If you recall, Telegram has been on the fast track towards launching a digital asset- the GRAM token. The firm launched an Initial Coin Offering (ICO) for the token some years back, where it raised a total of $1.7 billion from two token offerings for the GRAM and the Telegram Open Network (TON)- its blockchain platform.
Telegram had planned to launch the asset by late October 2019, but the SEC had other plans and subsequently sued the London-based tech giant for selling a security without registering with it or getting an exemption- effectively running afoul of the Securities Act of 1933.
Telegram Didn’t Break Any Laws
Over the past four months, the legal tussle has involved back and forth filings between both entities, with Telegram maintaining that its asset isn’t a security, and the SEC is simply conducting an unfounded investigation.

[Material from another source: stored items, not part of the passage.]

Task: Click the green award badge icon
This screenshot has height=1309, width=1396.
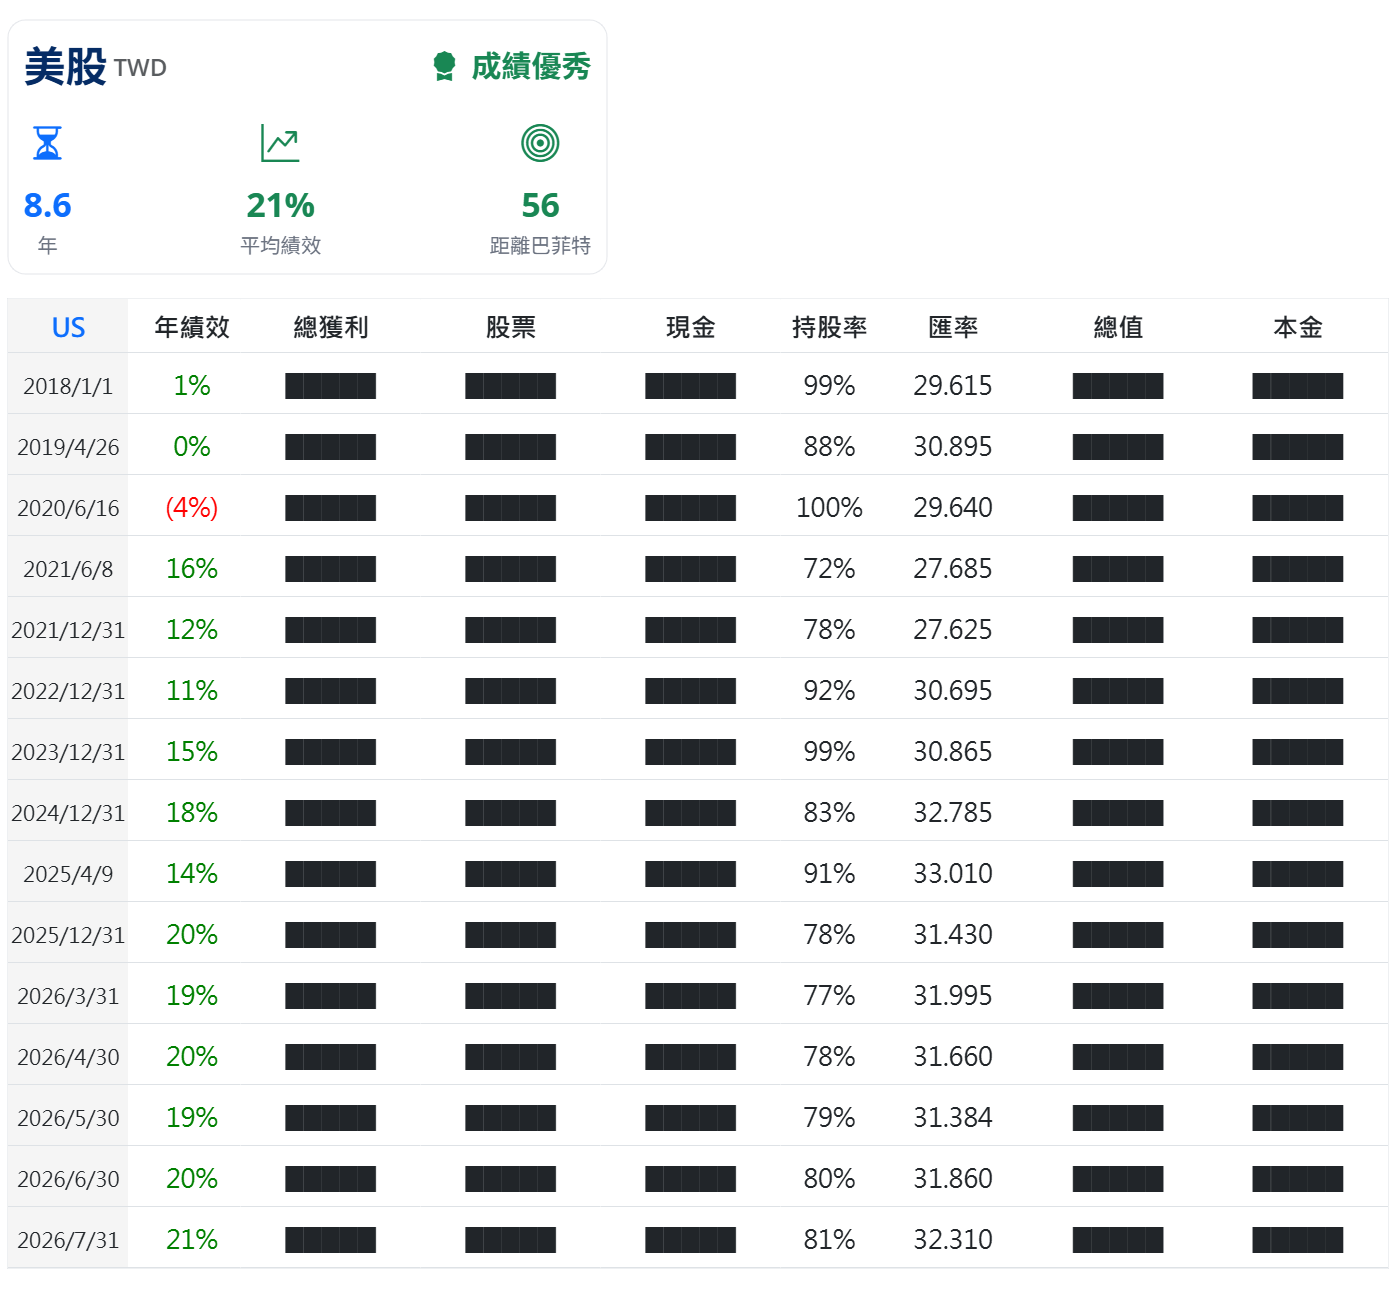Action: 444,67
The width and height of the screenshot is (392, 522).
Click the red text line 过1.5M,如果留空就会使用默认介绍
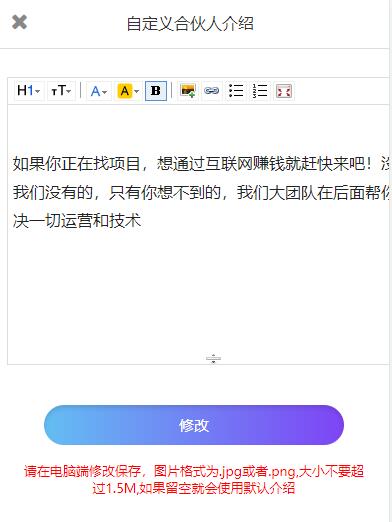[194, 488]

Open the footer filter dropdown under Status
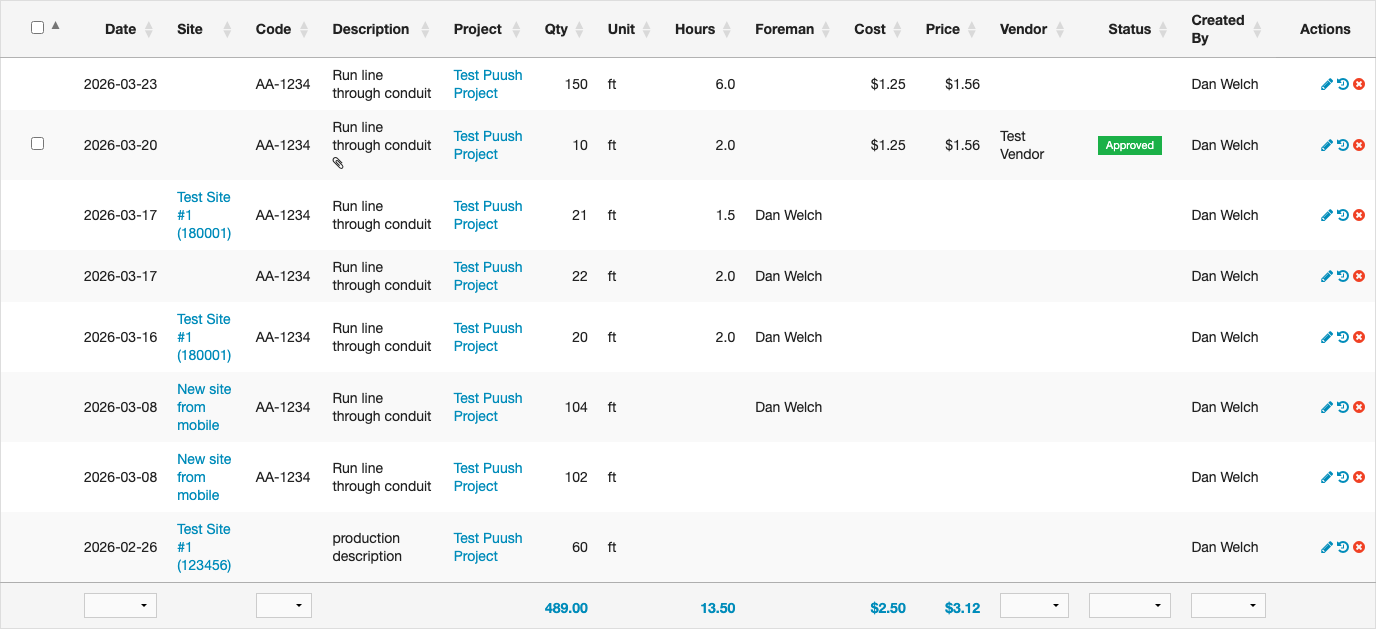point(1129,605)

The Digital Commerce Chamber weighed in yesterday, pointing out in an amicus brief filed by Lilya Tessler- a partner Sidley Austin, the chamber’s New York-based counsel- that the GRAM tokens aren’t entirely securities.

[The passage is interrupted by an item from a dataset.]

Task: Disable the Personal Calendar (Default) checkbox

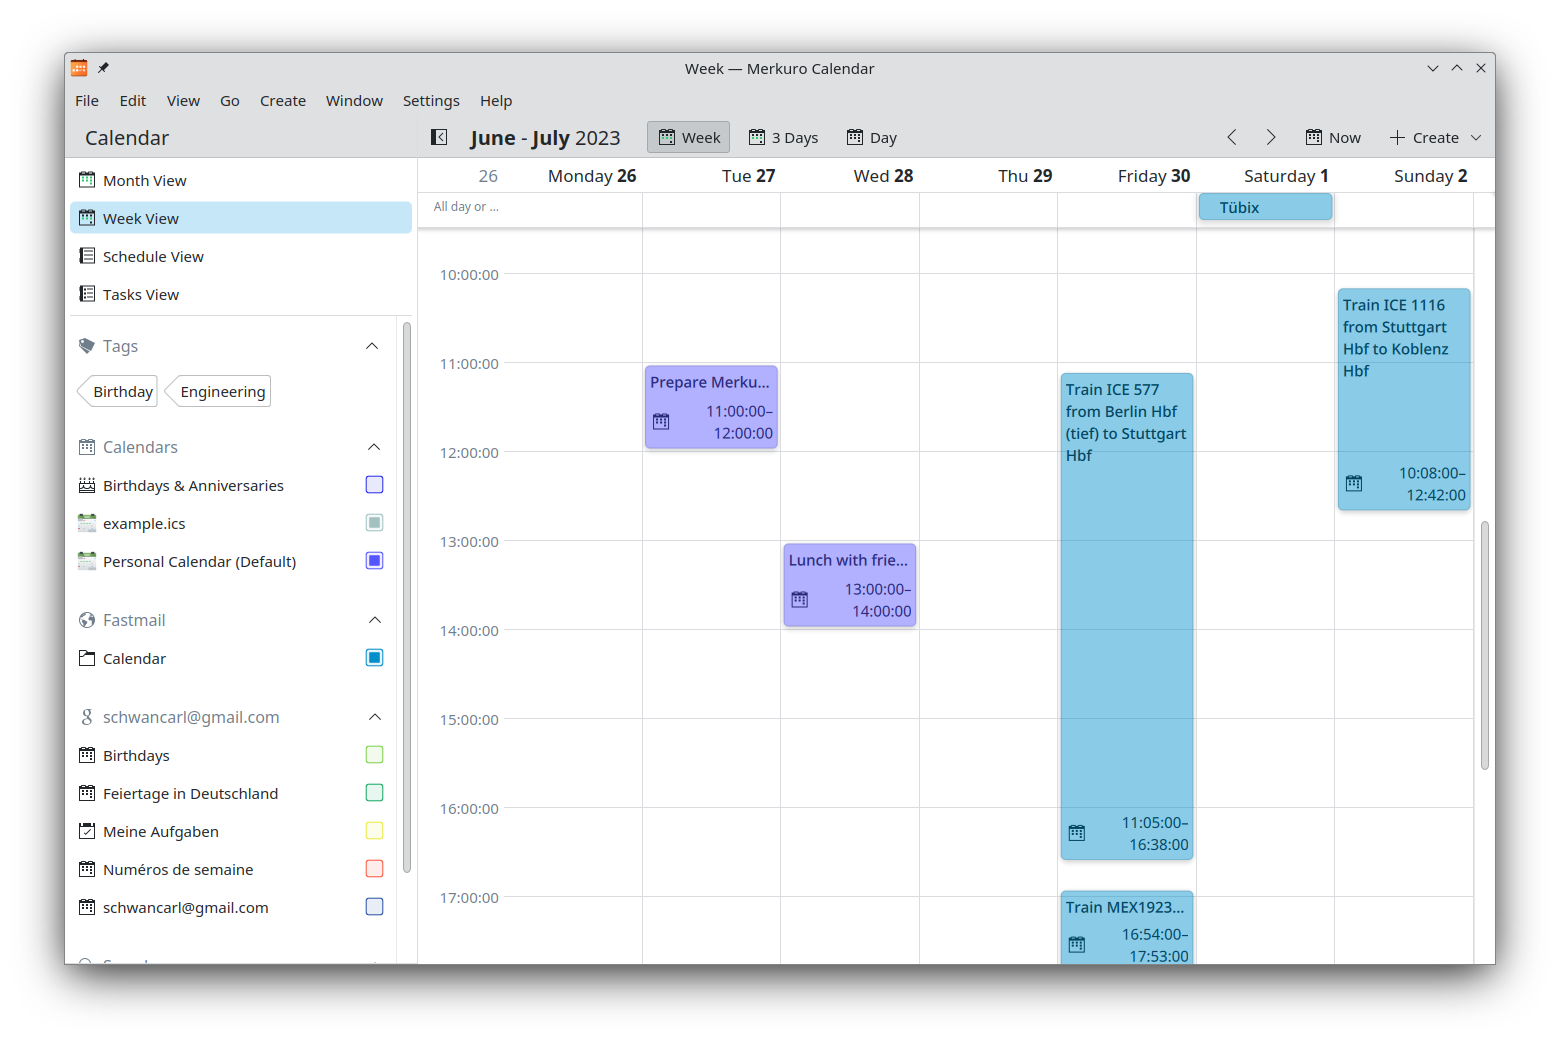Action: tap(374, 561)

The Chamber primarily functions as an advocacy group that fights for the rights of companies in the blockchain and digital asset space, as well as the improved adoption of digital assets. In its filing, it attempted to give pointers to the U.S. District Court for the Southern District of New York on how it should consider digital assets- and, by extension, rule on the case at hand.
Amongst other things, it argued that while it wasn’t looking to prove that Telegram’s ICO wasn’t a securities transaction, it would like to ensure that there’s enough regulatory clarity surrounding the digital asset space.
Advocating for Clearer Laws Going Forward
The advocacy group also urged the court to mark a distinction between digital assets, which it termed as the subject of an investment contract, and the securities transaction that comes with it. To do this effectively, the association recommends two different analyses- including whether a securities transaction includes an investment contract and whether the subject of such a contract is a commodity that can also be sold in a commercial transaction.
In addition, the group noted that while digital assets should be given full protection under securities laws, most of the disclosures required by these laws don’t matter much concerning commercial transactions conducted with the assets themselves. It pointed out that not all transactions conducted with digital assets require securities law protections, noting that there are other regulators in the United States apart from the SEC. So, the court should be able to consider multiple regulatory regimes while making its decision on the case.
In summary, the group explained that not every digital asset is a security just because it is based on blockchain technology. In this case, the GRAM doesn’t entirely fit into the “security” moniker.